Sarah Tanksley, a spokeswoman for the Tennessee Department of Health, confirmed the zip code issue in February and said a software update from STchealth was expected to fix it. The Department of Health stopped waiting for that software update on April 1 and assigned its staff with geocoding vaccination data in the right counties.
The fix changes county rates and rankings on Tennessee’s Covid-19 website, with the most dramatic changes occurring between smaller and narrower counties, with more partial zip codes. The CDC still publishes inaccurate statistics every day.
The Department of Health has refused to provide an official to discuss the information error in detail or to answer further questions. STChealth initially agreed in an interview with KHN but was canceled after providing more details about the focus of this article. The company did not respond to additional requests for comment.
There are indications that Tennessee knew about the data problem long before it was confirmed or corrected.
Dr. Michelle Fiskas, who was fired from her position as Tennessee’s top vaccine officer in July amid political pressure from state lawmakers against anti-vaccine, told KHN that the Department of Health knew last year that state immunizations had been slashed with the withdrawal of county-level data. Reporting to the CDC and the public from the information system, known as TenIIS.
It was designed to track routine vaccinations across the state long before the TenIIS epidemic and was not used for the purpose of calculating county rates, Fiskas said.
“[TennIIS] To create a county-level report on vaccination rates, pre-covid was never used because the data was always incomplete, ”Fiskas said. “When the data was extracted, each zip code had to be marked as a county because there was no other good way to do it.”

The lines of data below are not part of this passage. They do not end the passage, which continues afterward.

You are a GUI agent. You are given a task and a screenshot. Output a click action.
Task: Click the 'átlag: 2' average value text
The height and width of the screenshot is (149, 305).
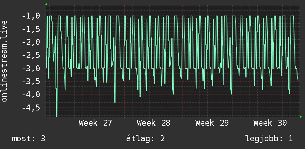(145, 139)
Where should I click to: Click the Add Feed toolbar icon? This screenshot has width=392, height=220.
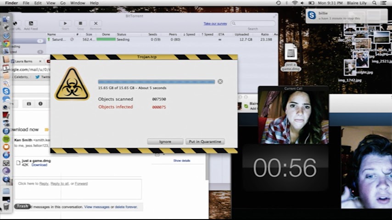click(31, 23)
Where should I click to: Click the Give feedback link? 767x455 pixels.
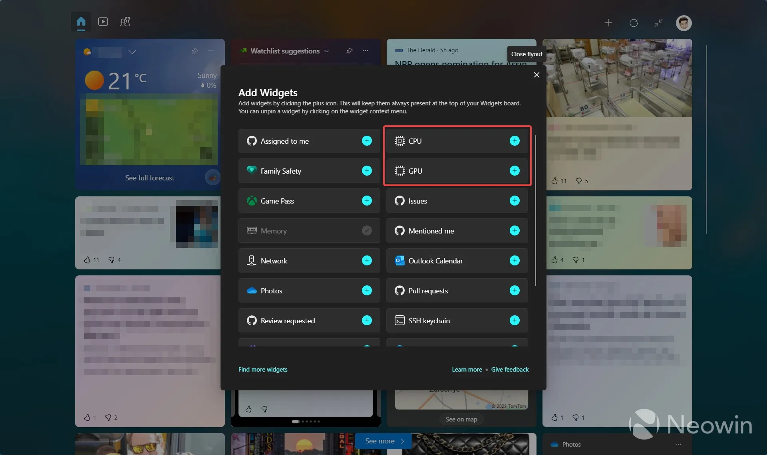pos(509,369)
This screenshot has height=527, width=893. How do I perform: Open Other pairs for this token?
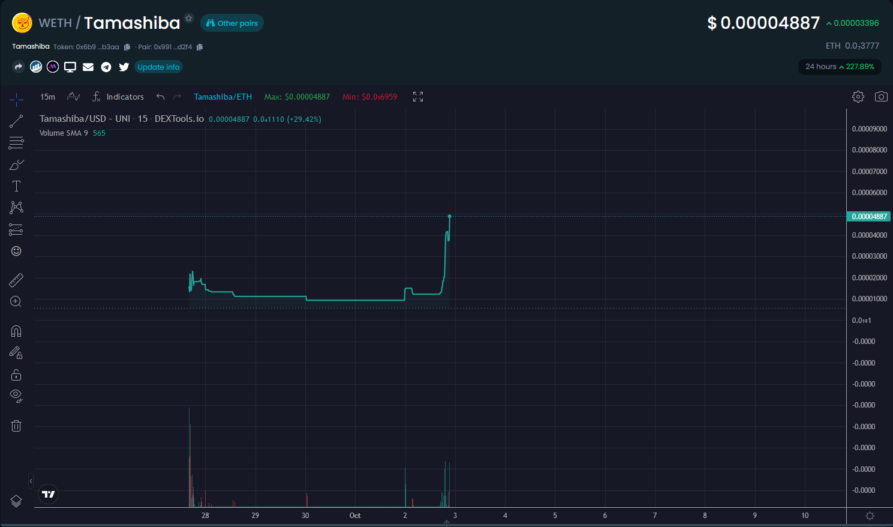coord(231,23)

West Virginia Health Department spokeswoman Alison Adler said the state records vaccines from zip codes that cross county lines in a similar way to Tennessee “most of the time.” But, Adler added, the state took steps to make it more accurate after receiving data from STChealth.
Montana Health Department spokeswoman Megan Gretz confirmed that the state had faced similar problems in “isolated situations” where zip codes stuck to county lines and said the agency had “tried to fix them.”
Other states seem to have avoided the zip code issue before reprimanding their public vaccination data. Health department officials in Arizona, Louisiana and Ohio – all of whom employ STChealth services like Tennessee – say the covid vaccination data is geocoded by the agency so that the vaccines are accountable for the appropriate counties or parishes.